Subtle behavior change in __eq

Warning: you need to understand metatables and, possibly, IEEE754 arithmetics to understand this post. If you don’t, just skip it :wink:

Background

In Lua 5.1, the semantics of the equality checks (== and ~=) are such that when an object that’s being compared has an __eq metamethod, the metamethod is only called when the object isn’t compared with itself. In other words, a == b works approximately as rawequal(a, b) or getmetatable(a).__eq(a, b). This means that __eq isn’t called when you compare an object with itself.

This has been true of Roblox Lua implementation as well, but accidentally was changed in Luau when it was released in 2019 for a particular case of builtin userdata comparison - for Vector3, CoordinateFrame and other objects like that v == v was in fact calling the built-in __eq metamethod.

This is significant as since 2019, games started using this to compare Vector3 objects to itself to check for NaN values (v ~= v is true if any component of the vector is NaN). You may think this is a hack, but it actually makes sense - the following code always was a correct way to check if any component of a Vector3 is a NaN:

a.X ~= a.X or a.Y ~= a.Y or a.Z ~= a.Z

If you’re confused by this, it’s alright - NaN semantics can be confusing! But very smart people in 1985 decided that this is a good idea, and pretty much all computers and programming languages today implement this semantics for floating-point computation.

This brings us to:

What changed?

As of today, we’re making this behavior official and consistent. Instead of only calling __eq for self comparisons in rare cases, we’re now always calling __eq even if the object is compared with itself.

Why is it a good idea?

This change removes the difference in semantics between builtin types and custom table-based types. This means that if you were to implement a Vector5 type by using a table with a metatable, you’re going to get the same behavior wrt equality comparison as Vector3. This makes builtin types less special, which is great.
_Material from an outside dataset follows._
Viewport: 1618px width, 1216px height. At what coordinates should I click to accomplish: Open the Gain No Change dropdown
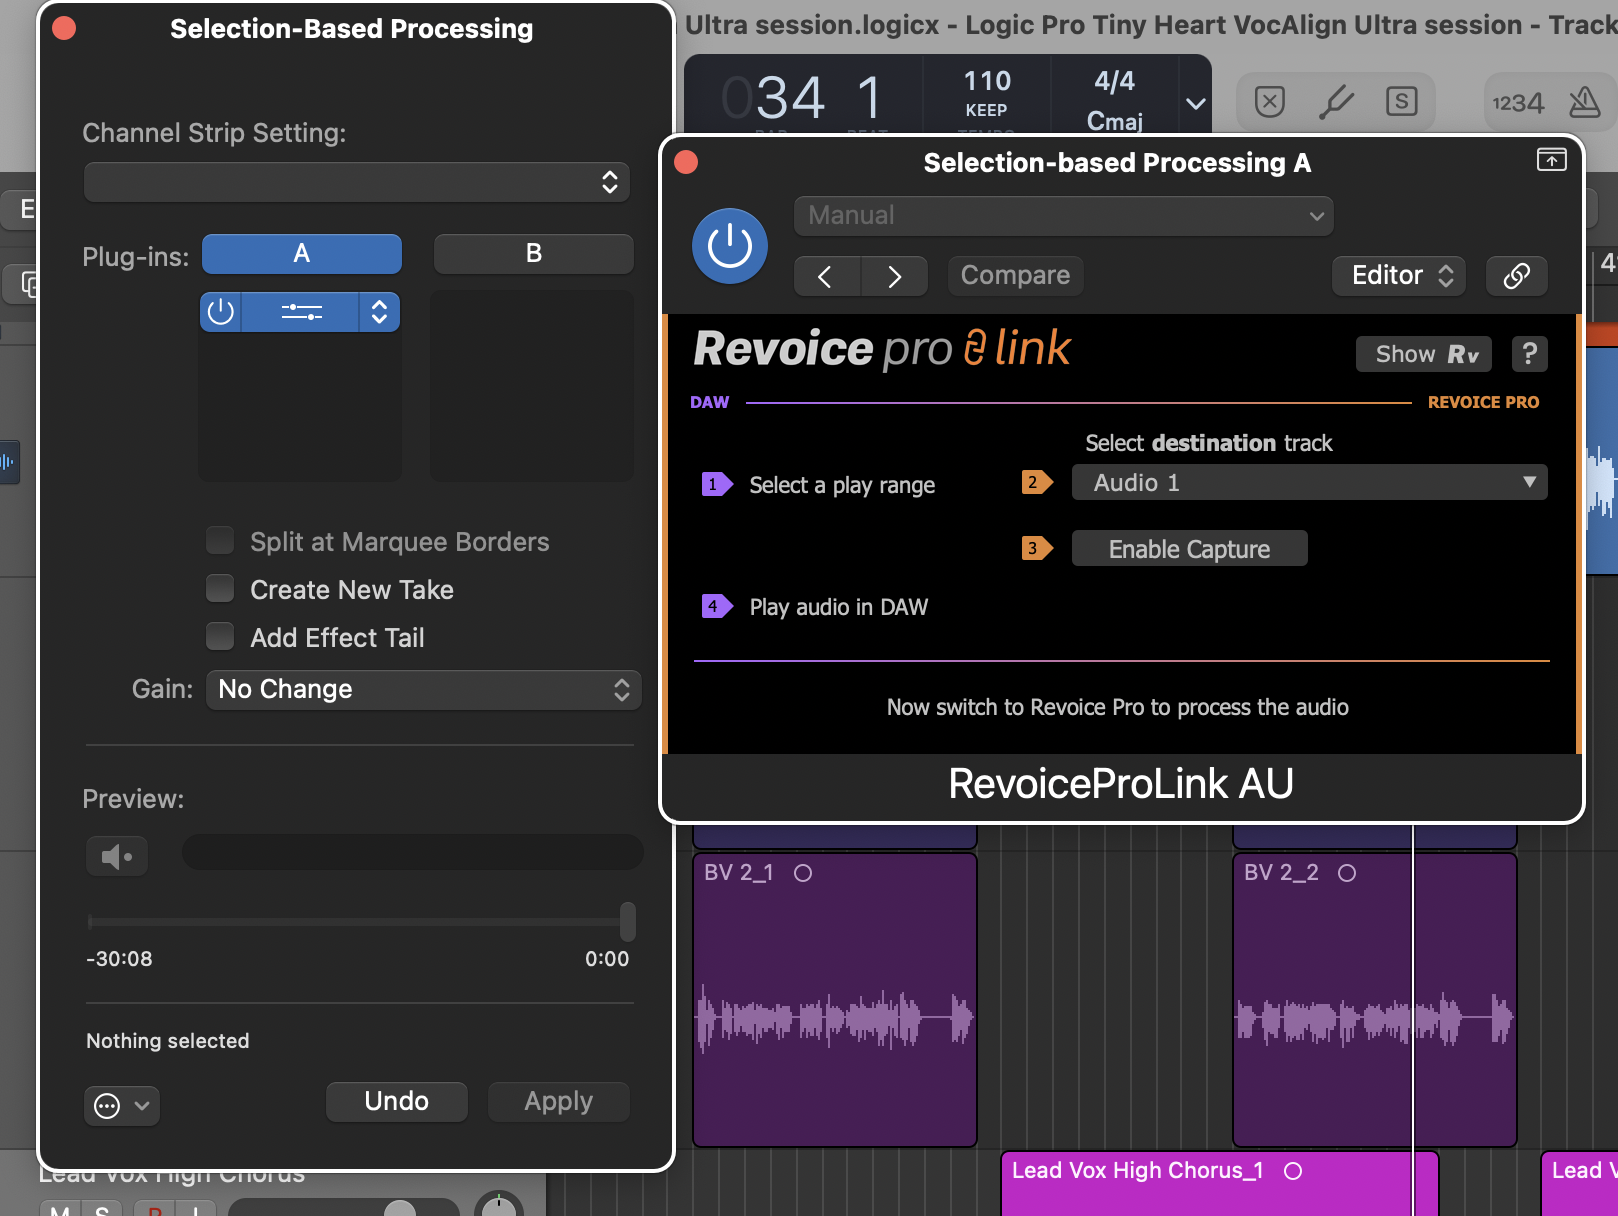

It also keeps the existing games working. We initially wanted to revert the behavior back to be in line with Lua 5.1, but existing games had code that wasn’t compatible with this change. And the existing situation was very inconsistent, so we had to change it one way or the other - this way should be less disruptive than alternatives while still resulting in a consistent comparison behavior.

It also just makes sense. For example, Lua 5.1 won’t call __eq when you ask it v == v, but will call __le when you ask if v <= v. It makes more sense to treat all types and operators uniformly without magical behavior.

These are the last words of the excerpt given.